Assassinatos de jornalistas, censura judicial e agressões registradas durante a onda de protestos iniciada em junho são as situações mais preocupantes no cenário da liberdade de imprensa no Brasil, de acordo com relatório sobre o País apresentado nesse domingo, 20, na Assembleia Geral da Sociedade Interamericana de Imprensa (SIP), realizada em Denver. Segundo o documento, pelos menos 70 jornalistas foram vítimas de violência da polícia ou de hostilidade de manifestantes durante os protestos.

Cláudia Trevisan, O Estado de S.Paulo

21 de outubro de 2013 | 03h11

"Os profissionais (jornalistas, fotógrafos e cinegrafistas) foram detidos, agredidos e ameaçados", informa o relatório.

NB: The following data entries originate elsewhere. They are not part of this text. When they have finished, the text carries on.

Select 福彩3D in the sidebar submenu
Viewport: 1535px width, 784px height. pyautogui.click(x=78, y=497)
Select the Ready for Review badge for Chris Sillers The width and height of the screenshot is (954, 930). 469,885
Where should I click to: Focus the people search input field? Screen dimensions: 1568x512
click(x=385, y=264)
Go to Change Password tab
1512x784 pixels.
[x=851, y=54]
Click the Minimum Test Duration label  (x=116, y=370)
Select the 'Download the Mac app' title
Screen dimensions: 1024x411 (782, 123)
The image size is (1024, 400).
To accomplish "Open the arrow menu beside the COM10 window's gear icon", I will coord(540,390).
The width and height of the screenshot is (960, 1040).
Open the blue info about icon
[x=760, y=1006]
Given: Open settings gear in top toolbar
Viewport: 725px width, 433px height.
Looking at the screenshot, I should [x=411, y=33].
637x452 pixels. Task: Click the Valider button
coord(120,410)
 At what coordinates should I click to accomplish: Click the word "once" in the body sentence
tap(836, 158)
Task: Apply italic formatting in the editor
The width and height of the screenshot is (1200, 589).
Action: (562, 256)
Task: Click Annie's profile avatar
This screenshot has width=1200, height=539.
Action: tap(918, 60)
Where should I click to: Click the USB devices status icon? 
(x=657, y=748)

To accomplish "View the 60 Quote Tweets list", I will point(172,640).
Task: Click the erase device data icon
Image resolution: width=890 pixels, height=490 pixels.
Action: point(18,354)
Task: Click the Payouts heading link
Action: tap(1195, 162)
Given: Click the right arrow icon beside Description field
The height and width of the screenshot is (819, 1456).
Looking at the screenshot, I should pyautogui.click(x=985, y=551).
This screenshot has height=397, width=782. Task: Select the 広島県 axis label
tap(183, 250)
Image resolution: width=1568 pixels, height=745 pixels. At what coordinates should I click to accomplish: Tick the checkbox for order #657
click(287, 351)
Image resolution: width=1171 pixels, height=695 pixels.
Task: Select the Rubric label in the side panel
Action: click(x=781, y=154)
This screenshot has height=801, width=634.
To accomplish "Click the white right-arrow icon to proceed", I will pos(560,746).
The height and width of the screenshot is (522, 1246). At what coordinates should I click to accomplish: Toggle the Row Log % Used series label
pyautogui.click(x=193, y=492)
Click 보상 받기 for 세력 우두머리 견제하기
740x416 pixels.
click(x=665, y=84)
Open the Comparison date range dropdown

O texto lamentou a censura decorrente de decisões judiciais, em especial a que atinge o Estado desde 31 de julho de 2009, quando o jornal foi proibido de publicar reportagens sobre investigação que atinge o empresário Fernando Sarney.

Mas o assassinato de dois profissionais de imprensa foi o caso mais grave dos últimos seis meses, na avaliação do relatório. O repórter Rodrigo Neto de Faria foi morto no dia 8 de março, quando investigava a participação de policiais em um grupo de extermínio em Minas Gerais. No mês seguinte, o fotógrafo Walgney Assis Carvalho, que testemunhou a investigação, também foi morto a tiros.

A assembleia da SIP também discutiu nesse domingo o impacto global das revelações do ex-técnico da Agência Nacional de Segurança (NSA, na sigla em inglês), Edward Snowden.

Os três americanos que participaram do debate afirmaram que a defesa contra intromissões dos serviços de inteligência não é a regulamentação da internet, como defendeu a presidente do Brasil, Dilma Rousseff. Para eles, isso deve ser alcançado pelo estabelecimento de limites à atuação da NSA, dentro e fora dos Estados Unidos.